Providing a plurality of composite rods having a central region of a first refractive index and a peripheral region of a second refractive index;
Selectively etching the surface of each of the plurality of composite rods to form a portion having a first diameter and a portion having a second diameter greater than the first diameter in each of the plurality of composite rods; ,
Stacking the plurality of composite rods etched around a core rod to form a rod stack;
Inserting the rod stack into a jacket tube to form an assembly;
Thinning the jacket tube and the rod stack to change to a fiber;
A method of manufacturing a photonic bandgap optical fiber comprising:   2. The manufacturing method according to claim 1, wherein one end or both ends of each of the plurality of composite rods etched is a portion having the second diameter larger than the first diameter.
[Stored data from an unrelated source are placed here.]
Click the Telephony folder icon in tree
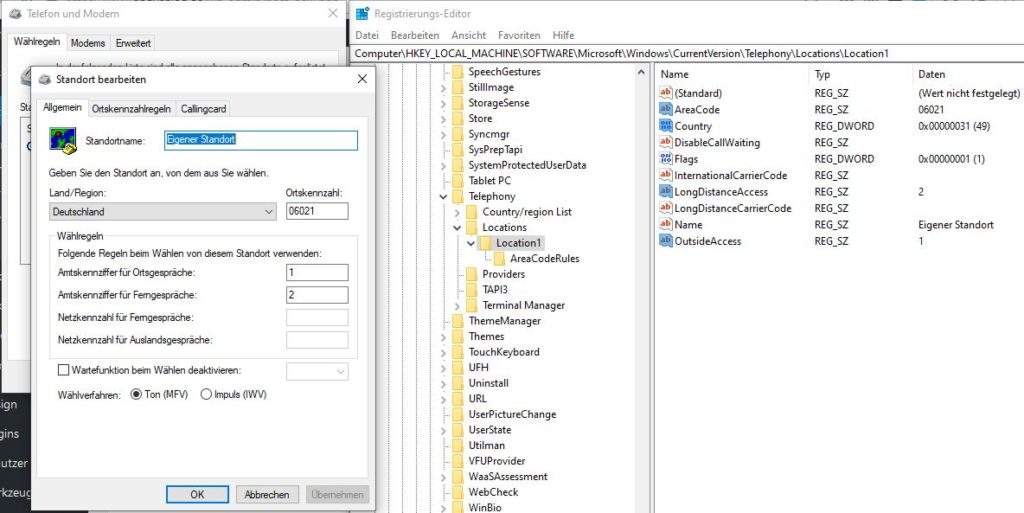The image size is (1024, 513). click(458, 197)
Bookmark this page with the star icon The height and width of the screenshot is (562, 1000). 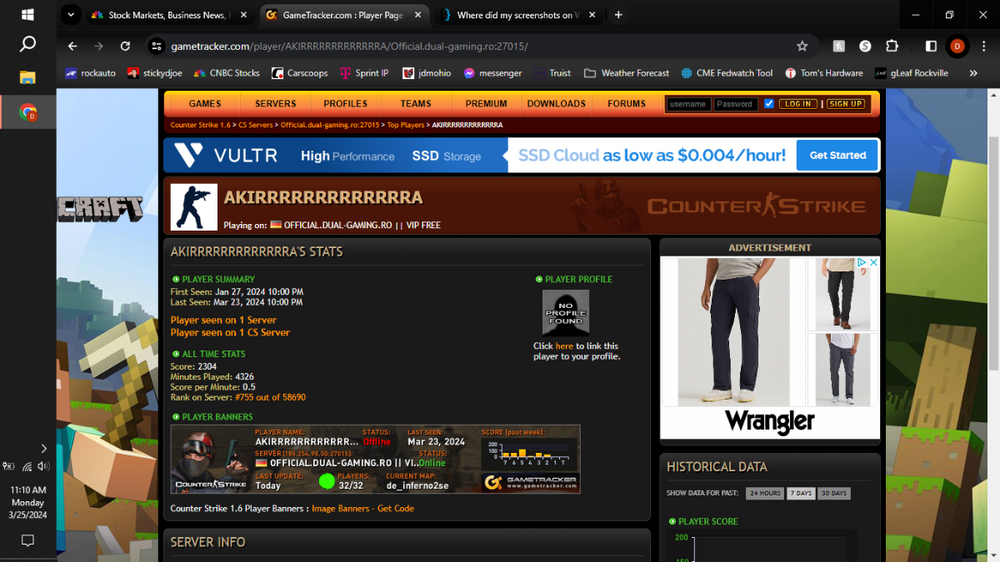tap(802, 46)
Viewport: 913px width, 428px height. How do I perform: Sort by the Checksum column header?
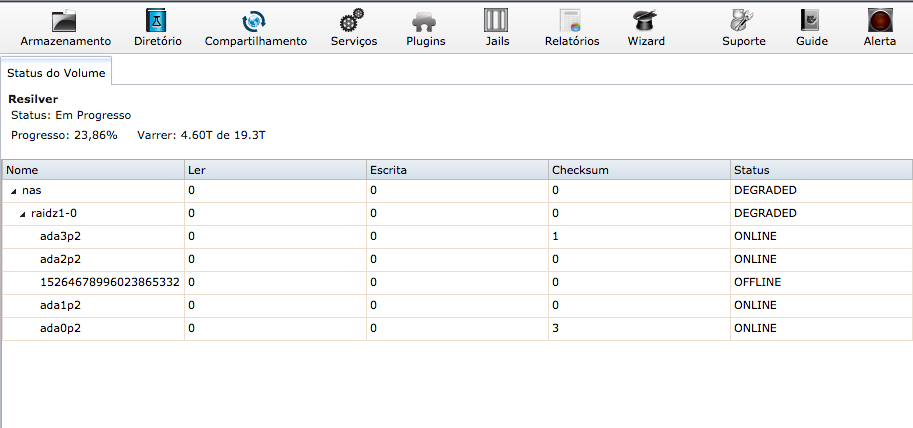[639, 170]
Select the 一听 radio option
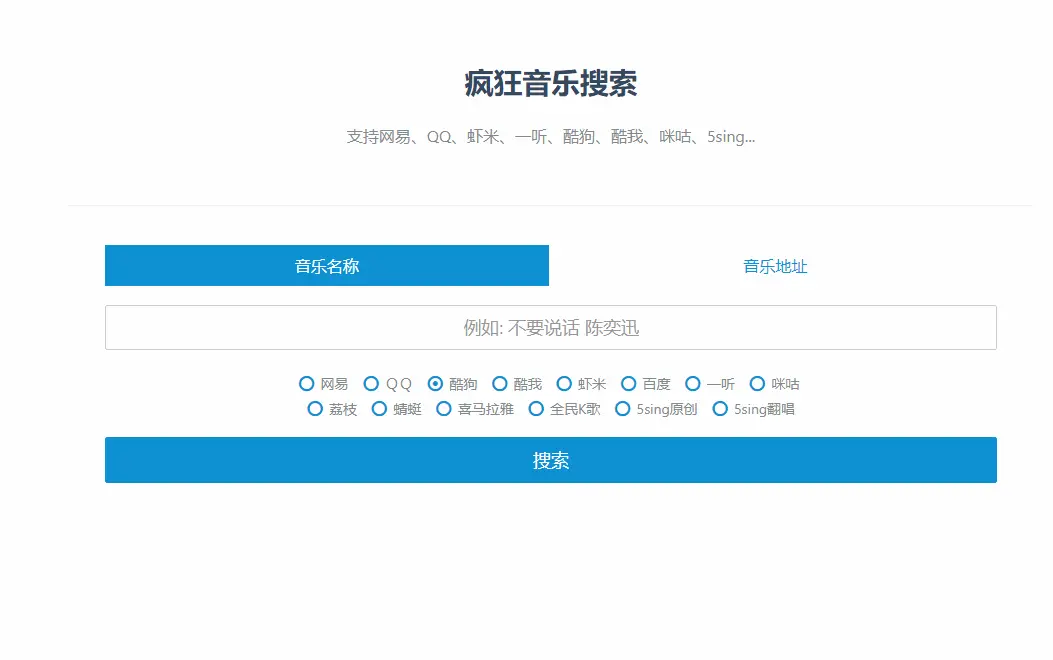The image size is (1053, 660). pos(693,383)
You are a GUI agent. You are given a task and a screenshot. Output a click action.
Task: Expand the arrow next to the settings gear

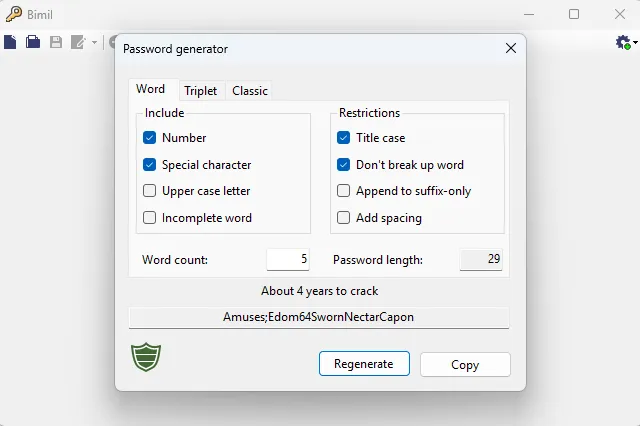pyautogui.click(x=636, y=42)
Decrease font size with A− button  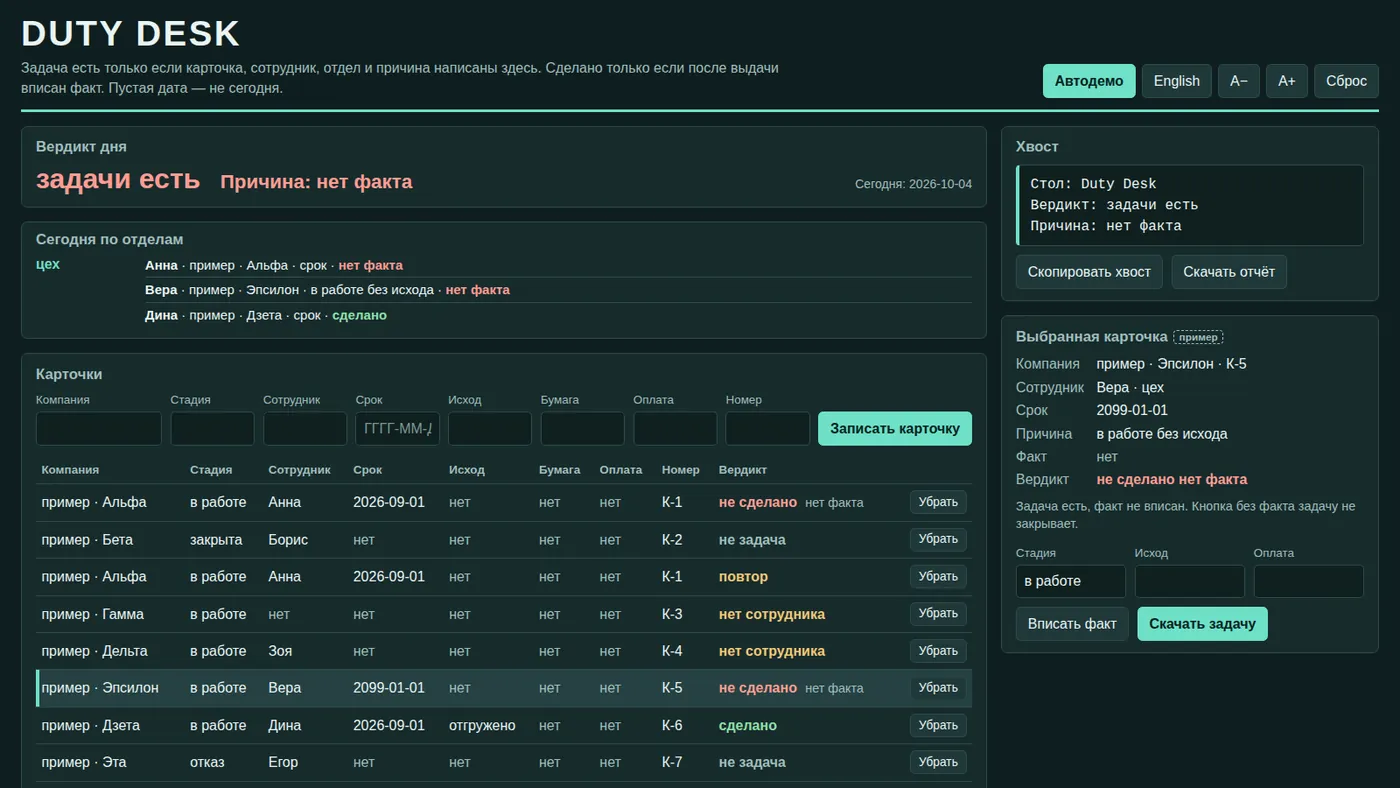pos(1239,81)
The step of thinning the jacket tube and the rod laminate to change into a fiber includes:
Collapsing the jacket tube on the rod laminate to produce a preform;
Drawing the preform to form a fiber;
The manufacturing method of Claim 1 or Claim 2 containing this.   The step of thinning the jacket tube and the rod laminate into a fiber includes drawing the assembly to form a fiber while the jacket tube collapses on the rod laminate. The manufacturing method of Claim 1 or Claim 2.   The manufacturing method according to any one of claims 1 to 4, further comprising a step of flowing a gas containing chlorine gas or a chlorine compound through the assembly.   The manufacturing method according to claim 4, wherein a gas containing chlorine gas or a chlorine compound is flowed through the assembly, and both ends of the assembly are sealed. Providing a plurality of composite rods having a central region of a first refractive index and a peripheral region of a second refractive index,
Providing a composite having a central region of a first refractive index and a peripheral region of a second refractive index;
Measuring a refractive index profile of the composite;
Calculating a diameter ratio between the central region and the peripheral region using the measured refractive index profile;
Removing the surface layer of the composite so that the ratio of the diameter of the central region to the diameter of the peripheral region is a predetermined value;
Stretching and cutting the composite to form a plurality of composite rods;
The manufacturing method as described in any one of Claims 1-6 containing these.   The manufacturing method according to claim 7, wherein the second refractive index is lower than the first refractive index.   The manufacturing method according to claim 8, wherein the core rod has a refractive index lower than the first refractive index.